The FTC has brought enforcement actions involving alleged harm to businesses in several contexts, including labor practices, payment processes, small business lending, and merchant cash advances. 

In 2020, for example, the FTC took action against Yellowstone Capital, alleging several unfair and deceptive practices (UDAP) violations, including:

  • Falsely advertising MCAs do not require collateral or personal guarantees
  • Providing customers with significantly less than the total amount of financing promised
  • Failing to disclose fees
  • Making unauthorized withdrawals from customer accounts after they had fully repaid

Yellowstone and its owners settled the case for $10 million. The settlement agreement also permanently barred the company from misrepresenting its funding products and making unauthorized withdrawals from customer accounts.

In January 2022, the FTC banned Ram Capital Funding LLC (RAM) and its owner from participating in the merchant cash advance (MCA) and debt collection industries. The FTC also ordered the defendants to pay a $675,000 judgment.

State Disclosure Requirments For Merchant Cash Advances

Consumer loans have long had strict disclosure requirements at the state and federal levels, including those under TILA (the Truth-in-Lending Act). Because TILA does not apply to business loans, several states have enacted disclosure requirements for MCAs, including California, New York, Utah, and Virginia. While laws vary from state to state, MCA providers must make the following disclosures:

  • The total amount of the financing
  • The finance charge (e.g. factor rate)
  • A description of all other fees
  • The total repayment amount
  • The estimated number of payments
  • The payment amounts
  • Prepayment penalties, if any
  • Collateral requirements (e.g. personal guarantee, confession of judgment)

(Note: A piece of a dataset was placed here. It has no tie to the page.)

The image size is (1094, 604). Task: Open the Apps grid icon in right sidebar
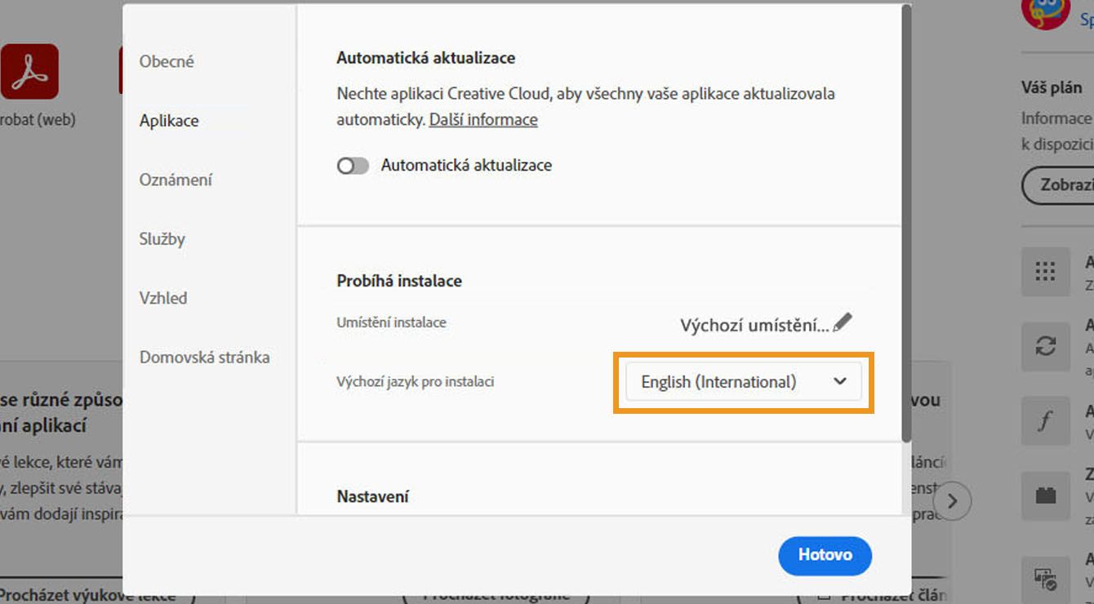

Although MCAs are not considered consumer loans under state laws, businesses now have certain “consumer protections” because of these disclosure requirements.

Why This Matters

The FTC and several states are looking more closely at merchant cash advances. However, MCA providers still have the upper hand over cash-strapped businesses. MCA agreements typically contain onerous provisions like confessions of judgment and personal guarantees allowing the funder to seize the owner’s assets in the event of default. 

Don’t wait for the government to come to your rescue if your business cannot repay a merchant cash advance. Turn to instead. Our debt relief specialists will work to negotiate your repayment plan with the MCA provider, help you avoid a default, and protect the business you’ve worked so hard to build. Contact us today by completing the convenient intake form.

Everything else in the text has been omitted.